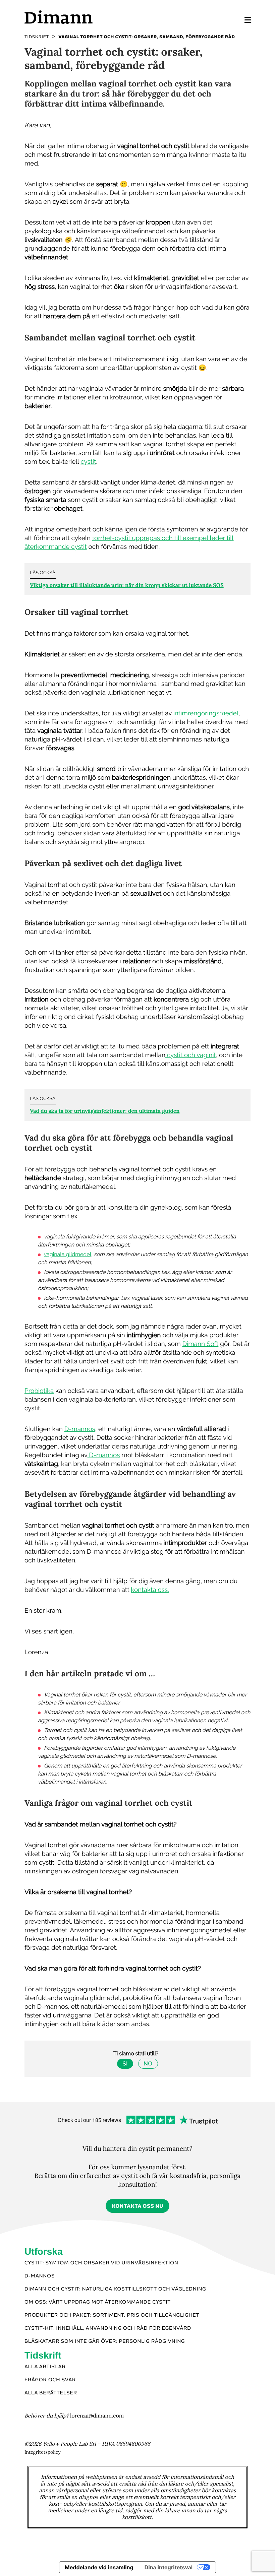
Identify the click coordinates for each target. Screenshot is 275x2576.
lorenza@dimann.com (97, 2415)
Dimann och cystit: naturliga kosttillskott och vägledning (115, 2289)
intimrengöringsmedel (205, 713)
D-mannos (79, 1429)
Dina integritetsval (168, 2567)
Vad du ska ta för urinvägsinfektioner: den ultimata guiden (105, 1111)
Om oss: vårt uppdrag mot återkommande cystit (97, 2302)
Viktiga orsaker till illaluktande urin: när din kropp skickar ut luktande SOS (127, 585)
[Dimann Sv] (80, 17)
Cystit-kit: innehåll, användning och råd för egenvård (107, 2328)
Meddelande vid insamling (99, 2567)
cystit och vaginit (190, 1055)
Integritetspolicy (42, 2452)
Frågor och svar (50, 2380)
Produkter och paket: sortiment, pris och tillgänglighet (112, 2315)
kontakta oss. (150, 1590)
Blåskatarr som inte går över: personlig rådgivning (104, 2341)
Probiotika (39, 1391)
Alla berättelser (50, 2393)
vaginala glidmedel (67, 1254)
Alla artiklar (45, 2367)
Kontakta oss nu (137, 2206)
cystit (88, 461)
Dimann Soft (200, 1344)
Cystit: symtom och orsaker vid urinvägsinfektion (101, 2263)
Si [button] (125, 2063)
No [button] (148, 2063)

_ _ _

WHAT THIS TASK INVOLVES ->
Of the entries listed above, reproduce only the lines starting at the line containing "Om oss: vårt" and ending at the line containing "cystit och vaginit (190, 1055)". Include both, exactly as they stand.

TASK RESPONSE ->
Om oss: vårt uppdrag mot återkommande cystit (97, 2302)
Viktiga orsaker till illaluktande urin: när din kropp skickar ut luktande SOS (127, 585)
[Dimann Sv] (80, 17)
Cystit-kit: innehåll, användning och råd för egenvård (107, 2328)
Meddelande vid insamling (99, 2567)
cystit och vaginit (190, 1055)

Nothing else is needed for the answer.